SPIN Processed
Source Simon Willison's Weblog simonwillison.net Analyst Center
June 26, 2026 AI Security developer

Incident Report: CVE-2026-LGTM

Framing emphasizes breakthrough potential and massive growth in AI security.

View original on simonwillison.net

Overview

Incident Report: CVE-2026-LGTM Spectacular hypothetical incident report by Andrew Nesbitt.

TL;DR

  • Two AI review agents from competing vendors disagree over package maliciousness
  • 340 comments and $41,255 in inference spend before Finance revokes API keys
  • One vendor's marketing team issues a press release citing 430% YoY increase in adversarial multi-agent security reasoning

Keywords

CVE-2026-LGTMAI review agentssecurityai

Narrative Frame

The Hype

The Hype

Spin Score

70%

Downplays uncertainty, cost, adoption risk, or timeline friction.

What the story wants you to believe

AI security is a rapidly growing field with significant breakthroughs.

What it makes harder to question

The incident report downplays the uncertainty and risks associated with AI security.

How the spin works

The narrative combines credibility signals from Andrew Nesbitt's reputation as a researcher, the use of technical terms like 'adversarial multi-agent security reasoning', and the framing of the incident as a breakthrough in AI security. This creates a sense of urgency around AI security solutions and highlights the importance of research in this field.

Who Benefits If This Frame Spreads

  • Andrew Nesbitt

    Gains attention and credibility as AI security researcher.

    The framing serves him by highlighting the importance of his work.

  • AI vendors

    Gains market share and revenue through increased interest in AI security solutions.

    The framing benefits them by creating a sense of urgency around their products.

Spin Types

Every story gets a Spin Verdict: a primary spin type (and secondary when the framing blends), a specific tactic name, and a score for how strongly the narrative is steered. Examples beneath each type are tactics, not separate categories.

The Cushion

— Softens negative news

Reframes setbacks, layoffs, delays, losses, or criticism as necessary transitions, efficiency moves, temporary headwinds, or strategic resets — making the downside feel smaller, more acceptable, or less alarming.

Tactics: job-loss softening · restructuring framing · efficiency framing · strategic reset · temporary headwinds

The Shield

— Deflects blame

Shifts responsibility away from the actor — toward regulators, market forces, competitors, bad actors, legacy systems, or abstract risks — while positioning the subject as reactive, responsible, or protective.
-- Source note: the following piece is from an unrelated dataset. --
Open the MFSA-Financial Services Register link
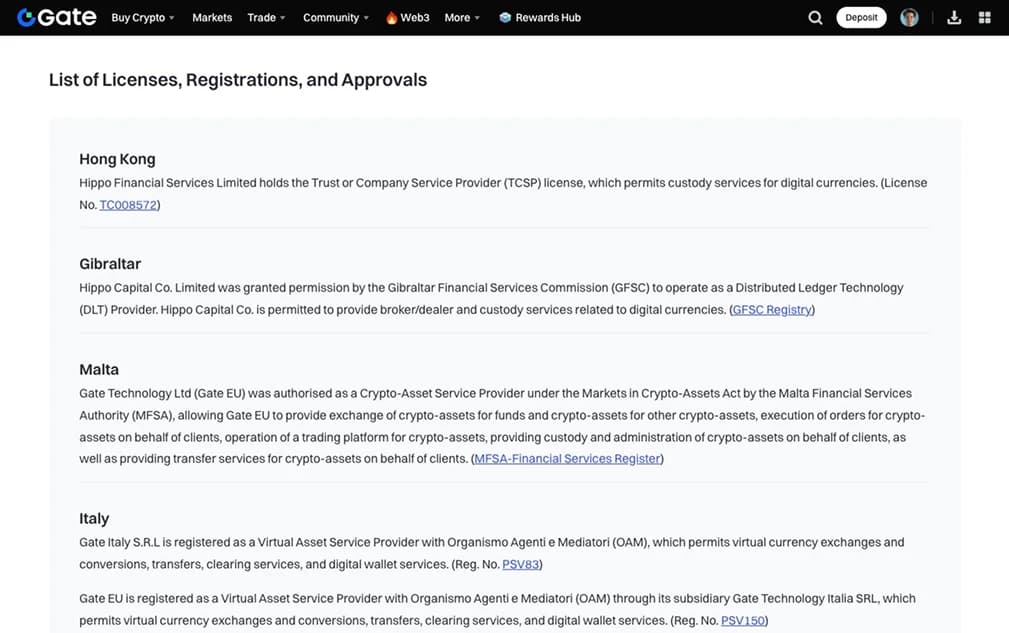Screen dimensions: 1009x633 pos(567,459)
Tactics: regulatory blame shift · macroeconomic headwinds · safety framing · bad-actor framing · market-pressure framing

The Hype

— Amplifies future upside primary

Emphasizes breakthrough potential, massive growth, democratization, transformation, or category disruption while downplaying uncertainty, cost, adoption risk, or timeline friction.
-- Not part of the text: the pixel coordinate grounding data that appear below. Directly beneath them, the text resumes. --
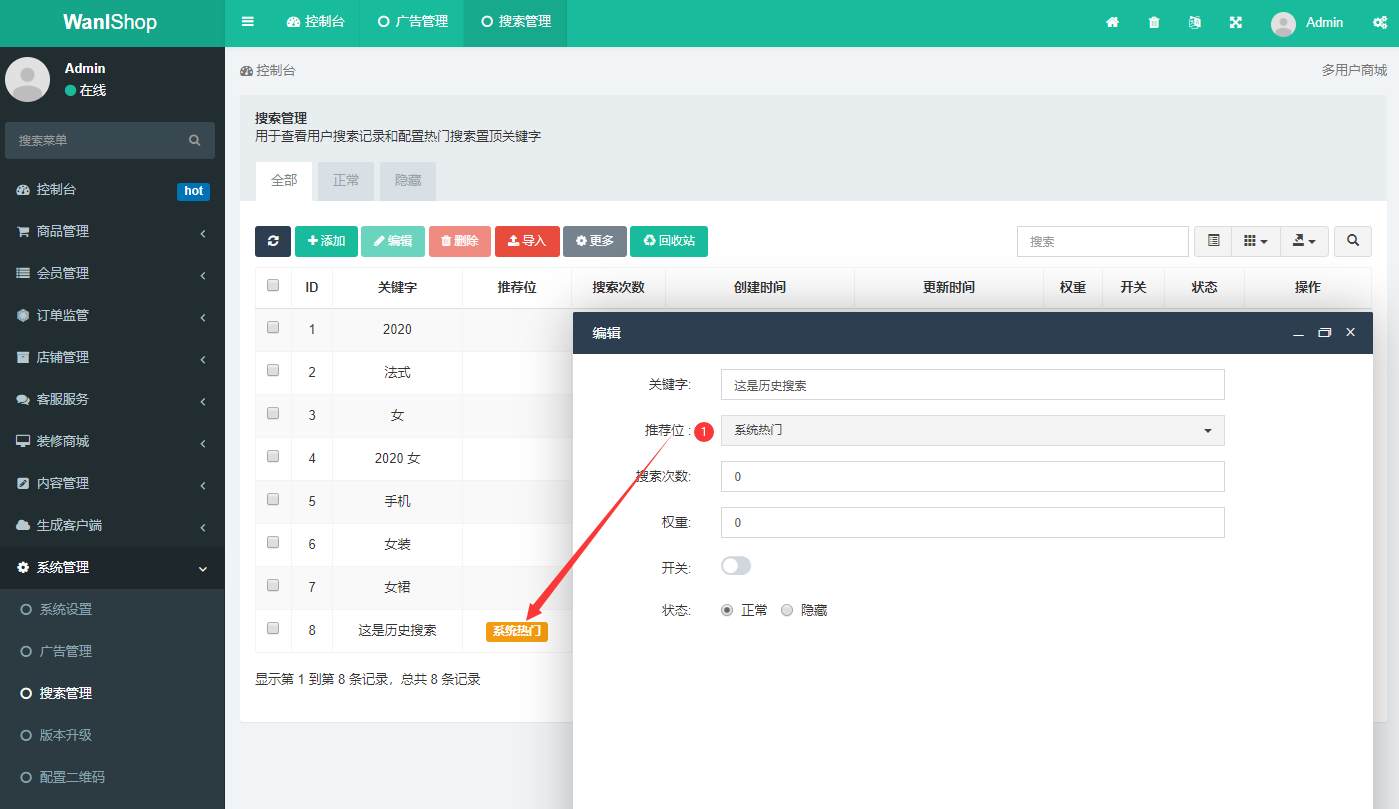This screenshot has height=809, width=1399.
Task: Open the export data dropdown
Action: click(1304, 241)
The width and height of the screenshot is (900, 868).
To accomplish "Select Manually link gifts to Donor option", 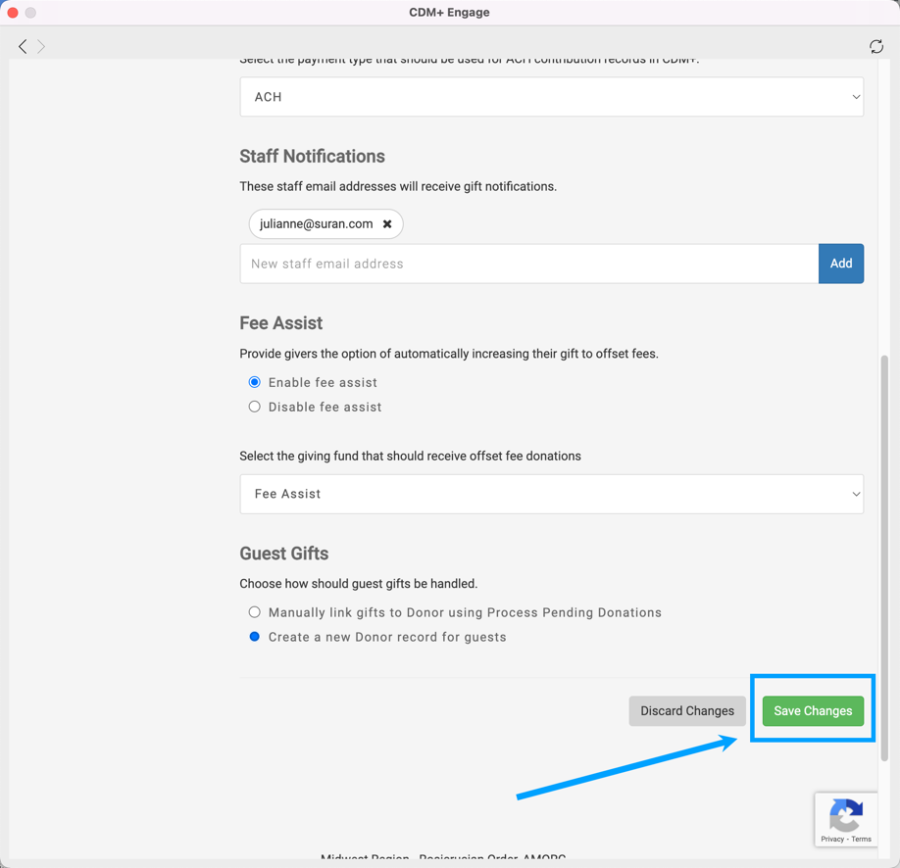I will tap(254, 612).
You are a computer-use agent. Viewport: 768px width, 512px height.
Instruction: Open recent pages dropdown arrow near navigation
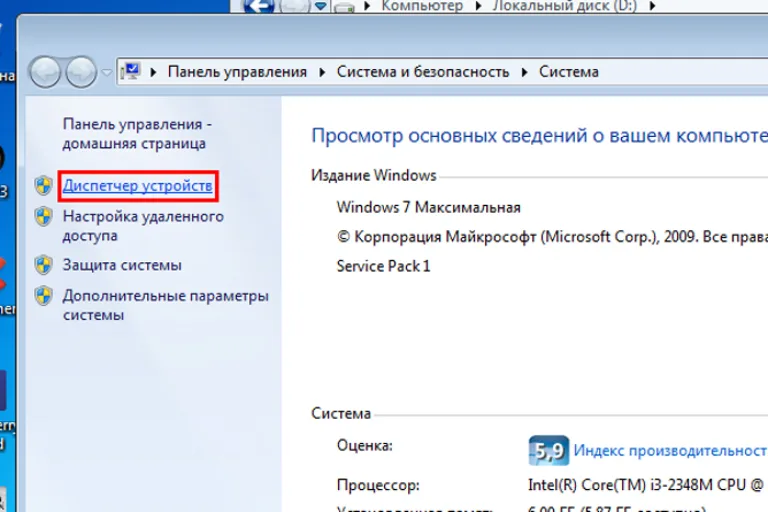click(106, 73)
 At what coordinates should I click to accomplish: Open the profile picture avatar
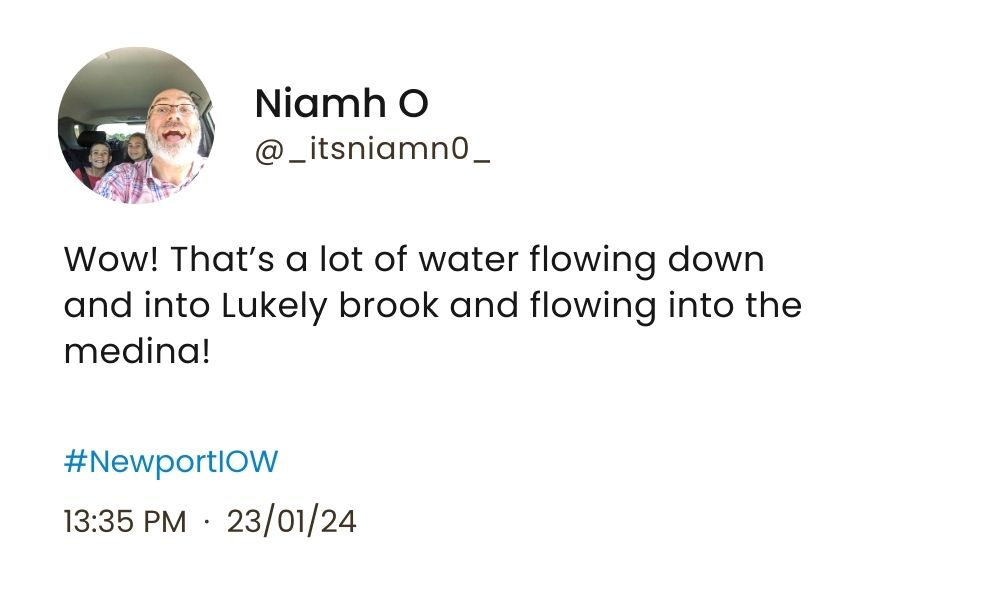pyautogui.click(x=136, y=125)
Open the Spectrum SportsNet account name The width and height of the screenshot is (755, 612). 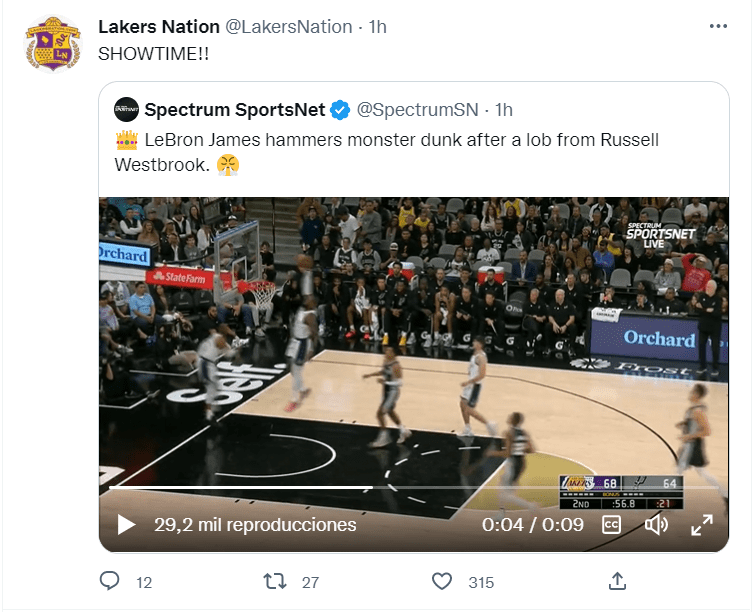pyautogui.click(x=235, y=109)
Tactics: innovation framing · democratization · breakthrough framing · category creation · moonshot framing

The Halo

— Associates with virtue

Wraps the story in public-good language — responsibility, safety, inclusion, access, sustainability, national interest, or mission — so the subject appears morally aligned and criticism feels harder to make.

Tactics: altruistic reframing · public good · responsible AI framing · inclusion framing · mission-first framing

The Fog

— Obscures details

Uses jargon, passive voice, vague claims, complex phrasing, or missing specifics to make it harder to identify who decided what, what changed, what failed, or what trade-offs were made.

Tactics: strategic ambiguity · jargon saturation · passive voice distancing · accountability blur · undefined metrics

The Stampede

— Creates inevitability

Frames a trend, product, market shift, or decision as already happening, unavoidable, or something everyone must respond to now — creating urgency, FOMO, and pressure to accept the narrative.

Tactics: arms-race framing · inevitability framing · FOMO framing · adoption momentum · future-is-here framing

Spin Score measures how strongly the framing steers the narrative (0–100%). Higher scores mean more deliberate spin tactics — loaded language, selective emphasis, or omitted context. Many stories blend two types (e.g. Halo + Hype).

SpinGraph

How this belief gets built

Claim → Frame → Beneficiary → AI Risk

The story sensationalizes an hypothetical incident to emphasize the importance of AI security research.

  1. Claim

    430% YoY increase in adversarial multi-agent security reasoning

    430% YoY increase in adversarial multi-agent security reasoning.

  2. Frame

    Upside framed as transformative

    Downplays uncertainty, cost, adoption risk, or timeline friction.

  3. Beneficiary

    Gains attention and credibility as AI security researcher

    Andrew Nesbitt — Gains attention and credibility as AI security researcher.

  4. AI Risk

    AI may repeat: “Hypothetical incident report highlights AI security concerns”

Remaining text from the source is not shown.